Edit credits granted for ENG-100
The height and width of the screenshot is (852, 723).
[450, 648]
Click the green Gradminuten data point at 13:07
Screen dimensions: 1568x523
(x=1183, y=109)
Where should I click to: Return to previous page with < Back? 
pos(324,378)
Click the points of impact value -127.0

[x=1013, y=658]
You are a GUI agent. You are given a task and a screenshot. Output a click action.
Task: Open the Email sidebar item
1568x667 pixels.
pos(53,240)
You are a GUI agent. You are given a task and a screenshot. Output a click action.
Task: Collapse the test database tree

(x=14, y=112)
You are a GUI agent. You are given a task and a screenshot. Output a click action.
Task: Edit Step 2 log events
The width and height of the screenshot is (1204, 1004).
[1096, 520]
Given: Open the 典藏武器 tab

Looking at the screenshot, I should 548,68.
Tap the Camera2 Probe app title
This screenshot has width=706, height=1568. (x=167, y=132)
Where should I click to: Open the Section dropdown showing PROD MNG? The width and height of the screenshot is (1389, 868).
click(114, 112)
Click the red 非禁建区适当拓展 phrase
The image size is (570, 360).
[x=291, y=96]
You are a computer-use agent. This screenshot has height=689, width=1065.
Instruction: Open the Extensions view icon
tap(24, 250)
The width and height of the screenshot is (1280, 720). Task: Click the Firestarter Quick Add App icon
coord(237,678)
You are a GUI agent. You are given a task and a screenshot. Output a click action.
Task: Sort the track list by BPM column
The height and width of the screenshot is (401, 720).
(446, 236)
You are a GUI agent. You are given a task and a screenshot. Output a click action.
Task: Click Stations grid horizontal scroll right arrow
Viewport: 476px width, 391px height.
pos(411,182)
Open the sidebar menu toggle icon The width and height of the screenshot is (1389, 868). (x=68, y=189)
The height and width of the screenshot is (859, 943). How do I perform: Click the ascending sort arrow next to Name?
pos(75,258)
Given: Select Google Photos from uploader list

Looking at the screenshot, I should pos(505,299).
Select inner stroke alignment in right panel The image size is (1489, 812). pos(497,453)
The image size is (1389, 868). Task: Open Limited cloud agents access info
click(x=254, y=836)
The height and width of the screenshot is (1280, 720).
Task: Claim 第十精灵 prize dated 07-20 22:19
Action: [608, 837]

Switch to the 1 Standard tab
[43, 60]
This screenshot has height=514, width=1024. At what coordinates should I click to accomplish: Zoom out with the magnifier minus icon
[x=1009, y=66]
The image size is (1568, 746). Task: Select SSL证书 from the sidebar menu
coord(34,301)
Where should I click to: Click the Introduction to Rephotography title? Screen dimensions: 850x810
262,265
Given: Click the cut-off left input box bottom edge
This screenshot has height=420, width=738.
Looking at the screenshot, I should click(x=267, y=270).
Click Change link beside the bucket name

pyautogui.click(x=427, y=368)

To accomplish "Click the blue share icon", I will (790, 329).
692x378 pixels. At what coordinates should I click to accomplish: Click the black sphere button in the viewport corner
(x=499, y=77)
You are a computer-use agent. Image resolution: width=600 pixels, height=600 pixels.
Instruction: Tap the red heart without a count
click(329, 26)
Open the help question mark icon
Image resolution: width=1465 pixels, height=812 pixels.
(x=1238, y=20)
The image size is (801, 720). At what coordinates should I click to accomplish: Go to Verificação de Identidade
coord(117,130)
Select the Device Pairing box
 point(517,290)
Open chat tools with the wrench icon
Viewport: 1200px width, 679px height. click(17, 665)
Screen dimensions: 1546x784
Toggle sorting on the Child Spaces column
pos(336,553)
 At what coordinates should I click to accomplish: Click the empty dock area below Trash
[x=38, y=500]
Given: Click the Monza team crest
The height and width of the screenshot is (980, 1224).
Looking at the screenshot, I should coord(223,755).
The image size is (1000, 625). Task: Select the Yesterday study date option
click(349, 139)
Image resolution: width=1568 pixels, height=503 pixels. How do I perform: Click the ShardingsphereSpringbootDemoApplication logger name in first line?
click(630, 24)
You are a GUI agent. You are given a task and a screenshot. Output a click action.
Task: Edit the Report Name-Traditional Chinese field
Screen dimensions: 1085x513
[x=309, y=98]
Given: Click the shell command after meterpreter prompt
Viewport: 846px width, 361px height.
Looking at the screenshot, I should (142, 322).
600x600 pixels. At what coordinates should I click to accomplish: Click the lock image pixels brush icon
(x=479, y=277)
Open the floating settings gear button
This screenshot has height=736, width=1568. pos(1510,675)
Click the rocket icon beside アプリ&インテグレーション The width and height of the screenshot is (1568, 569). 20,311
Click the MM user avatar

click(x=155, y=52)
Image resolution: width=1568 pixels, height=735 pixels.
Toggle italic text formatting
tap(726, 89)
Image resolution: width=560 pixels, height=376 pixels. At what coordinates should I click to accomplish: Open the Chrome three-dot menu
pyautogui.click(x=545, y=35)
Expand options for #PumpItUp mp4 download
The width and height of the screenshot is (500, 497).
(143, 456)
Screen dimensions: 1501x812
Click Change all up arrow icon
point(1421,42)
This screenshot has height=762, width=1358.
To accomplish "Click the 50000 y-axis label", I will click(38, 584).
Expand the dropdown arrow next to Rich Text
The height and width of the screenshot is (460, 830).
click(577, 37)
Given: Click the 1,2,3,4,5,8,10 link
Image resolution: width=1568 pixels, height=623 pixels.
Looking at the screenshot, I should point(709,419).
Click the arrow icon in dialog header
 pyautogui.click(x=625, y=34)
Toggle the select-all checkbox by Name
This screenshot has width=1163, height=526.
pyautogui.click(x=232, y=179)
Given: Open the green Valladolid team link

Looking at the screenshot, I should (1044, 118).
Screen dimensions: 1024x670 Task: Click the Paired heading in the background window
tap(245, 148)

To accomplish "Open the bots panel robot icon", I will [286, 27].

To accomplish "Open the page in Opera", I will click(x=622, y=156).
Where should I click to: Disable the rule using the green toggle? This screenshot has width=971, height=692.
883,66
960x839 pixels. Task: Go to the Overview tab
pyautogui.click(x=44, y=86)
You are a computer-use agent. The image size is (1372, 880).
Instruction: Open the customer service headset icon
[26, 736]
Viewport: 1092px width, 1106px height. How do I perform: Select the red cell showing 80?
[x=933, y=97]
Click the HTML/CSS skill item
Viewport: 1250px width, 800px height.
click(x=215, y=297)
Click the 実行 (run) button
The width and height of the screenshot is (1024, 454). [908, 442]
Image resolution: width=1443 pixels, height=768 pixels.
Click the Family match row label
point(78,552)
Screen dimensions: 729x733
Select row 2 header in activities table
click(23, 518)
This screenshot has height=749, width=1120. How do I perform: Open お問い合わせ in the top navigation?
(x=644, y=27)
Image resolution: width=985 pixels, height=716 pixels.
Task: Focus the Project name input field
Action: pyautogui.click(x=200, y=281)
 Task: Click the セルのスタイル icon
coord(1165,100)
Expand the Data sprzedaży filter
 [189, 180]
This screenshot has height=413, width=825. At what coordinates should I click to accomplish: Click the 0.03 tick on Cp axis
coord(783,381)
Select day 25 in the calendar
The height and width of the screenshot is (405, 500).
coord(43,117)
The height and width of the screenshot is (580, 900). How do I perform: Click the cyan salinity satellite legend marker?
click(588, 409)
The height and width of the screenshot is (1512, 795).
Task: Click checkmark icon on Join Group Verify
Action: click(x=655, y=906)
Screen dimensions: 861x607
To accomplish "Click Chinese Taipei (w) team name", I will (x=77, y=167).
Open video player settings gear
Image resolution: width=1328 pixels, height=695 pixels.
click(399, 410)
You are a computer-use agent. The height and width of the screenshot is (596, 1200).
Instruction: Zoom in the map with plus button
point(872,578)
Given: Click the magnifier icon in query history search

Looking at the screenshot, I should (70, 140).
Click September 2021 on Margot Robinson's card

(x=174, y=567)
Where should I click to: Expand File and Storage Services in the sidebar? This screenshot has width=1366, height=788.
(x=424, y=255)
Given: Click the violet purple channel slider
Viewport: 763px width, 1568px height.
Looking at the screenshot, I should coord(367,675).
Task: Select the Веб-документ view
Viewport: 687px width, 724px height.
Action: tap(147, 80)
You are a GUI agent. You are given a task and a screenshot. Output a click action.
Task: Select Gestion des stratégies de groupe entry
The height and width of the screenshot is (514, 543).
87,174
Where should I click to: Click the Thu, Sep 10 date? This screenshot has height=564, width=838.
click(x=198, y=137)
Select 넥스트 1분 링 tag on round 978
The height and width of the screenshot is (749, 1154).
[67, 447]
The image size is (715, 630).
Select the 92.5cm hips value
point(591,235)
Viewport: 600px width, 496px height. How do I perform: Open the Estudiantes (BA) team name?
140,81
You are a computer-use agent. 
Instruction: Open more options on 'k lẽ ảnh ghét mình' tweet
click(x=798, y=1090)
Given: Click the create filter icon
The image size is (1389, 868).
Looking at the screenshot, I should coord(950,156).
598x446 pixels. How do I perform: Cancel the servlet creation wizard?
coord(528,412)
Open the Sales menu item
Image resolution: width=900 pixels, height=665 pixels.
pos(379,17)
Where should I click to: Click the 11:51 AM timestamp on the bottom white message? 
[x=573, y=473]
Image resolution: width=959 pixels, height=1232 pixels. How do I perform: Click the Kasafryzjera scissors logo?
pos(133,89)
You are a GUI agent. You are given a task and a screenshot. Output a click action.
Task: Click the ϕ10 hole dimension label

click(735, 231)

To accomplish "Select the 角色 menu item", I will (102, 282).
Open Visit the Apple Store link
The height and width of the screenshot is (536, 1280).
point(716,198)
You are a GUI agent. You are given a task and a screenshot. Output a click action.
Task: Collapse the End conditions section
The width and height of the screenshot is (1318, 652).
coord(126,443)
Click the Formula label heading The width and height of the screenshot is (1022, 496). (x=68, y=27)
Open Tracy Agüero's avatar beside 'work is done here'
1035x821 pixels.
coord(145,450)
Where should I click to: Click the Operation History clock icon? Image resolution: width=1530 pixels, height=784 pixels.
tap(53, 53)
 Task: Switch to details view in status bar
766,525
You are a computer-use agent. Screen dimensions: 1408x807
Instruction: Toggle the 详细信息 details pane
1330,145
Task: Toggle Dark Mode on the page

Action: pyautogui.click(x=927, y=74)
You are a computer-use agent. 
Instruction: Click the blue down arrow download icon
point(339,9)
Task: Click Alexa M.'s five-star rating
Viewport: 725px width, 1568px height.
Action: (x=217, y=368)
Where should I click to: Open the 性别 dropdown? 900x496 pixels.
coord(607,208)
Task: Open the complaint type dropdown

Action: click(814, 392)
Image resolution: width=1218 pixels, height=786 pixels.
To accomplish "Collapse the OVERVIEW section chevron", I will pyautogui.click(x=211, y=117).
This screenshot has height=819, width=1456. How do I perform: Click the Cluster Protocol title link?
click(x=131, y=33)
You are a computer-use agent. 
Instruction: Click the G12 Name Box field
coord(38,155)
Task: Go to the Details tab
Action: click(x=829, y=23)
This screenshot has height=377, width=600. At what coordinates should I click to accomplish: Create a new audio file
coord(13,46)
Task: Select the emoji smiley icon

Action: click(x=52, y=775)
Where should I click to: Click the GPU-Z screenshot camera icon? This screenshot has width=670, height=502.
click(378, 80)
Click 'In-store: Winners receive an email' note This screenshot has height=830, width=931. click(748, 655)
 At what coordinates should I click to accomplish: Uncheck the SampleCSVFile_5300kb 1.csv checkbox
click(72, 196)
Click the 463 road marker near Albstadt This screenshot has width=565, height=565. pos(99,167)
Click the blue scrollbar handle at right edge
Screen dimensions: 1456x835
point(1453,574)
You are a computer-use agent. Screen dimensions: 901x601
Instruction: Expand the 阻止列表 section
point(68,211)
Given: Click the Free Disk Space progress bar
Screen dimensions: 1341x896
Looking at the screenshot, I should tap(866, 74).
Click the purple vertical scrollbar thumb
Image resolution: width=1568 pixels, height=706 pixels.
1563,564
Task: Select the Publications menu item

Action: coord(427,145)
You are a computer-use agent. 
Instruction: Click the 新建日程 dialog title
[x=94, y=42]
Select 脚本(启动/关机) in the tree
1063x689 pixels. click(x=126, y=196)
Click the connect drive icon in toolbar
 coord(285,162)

□ □ □

What the task asks:
Rewrite the rows from the start through the line that contains "(x=14, y=112)", changing "click action" to "tap action" and leaving everything else the same.

Finished answer:
Edit credits granted for ENG-100
The height and width of the screenshot is (852, 723).
[450, 648]
Click the green Gradminuten data point at 13:07
Screen dimensions: 1568x523
(x=1183, y=109)
Where should I click to: Return to previous page with < Back? 
pos(324,378)
Click the points of impact value -127.0

[x=1013, y=658]
You are a GUI agent. You are given a task and a screenshot. Output a tap action.
Task: Open the Email sidebar item
1568x667 pixels.
pos(53,240)
You are a GUI agent. You are given a task and a screenshot. Output a tap action.
Task: Collapse the test database tree

(x=14, y=112)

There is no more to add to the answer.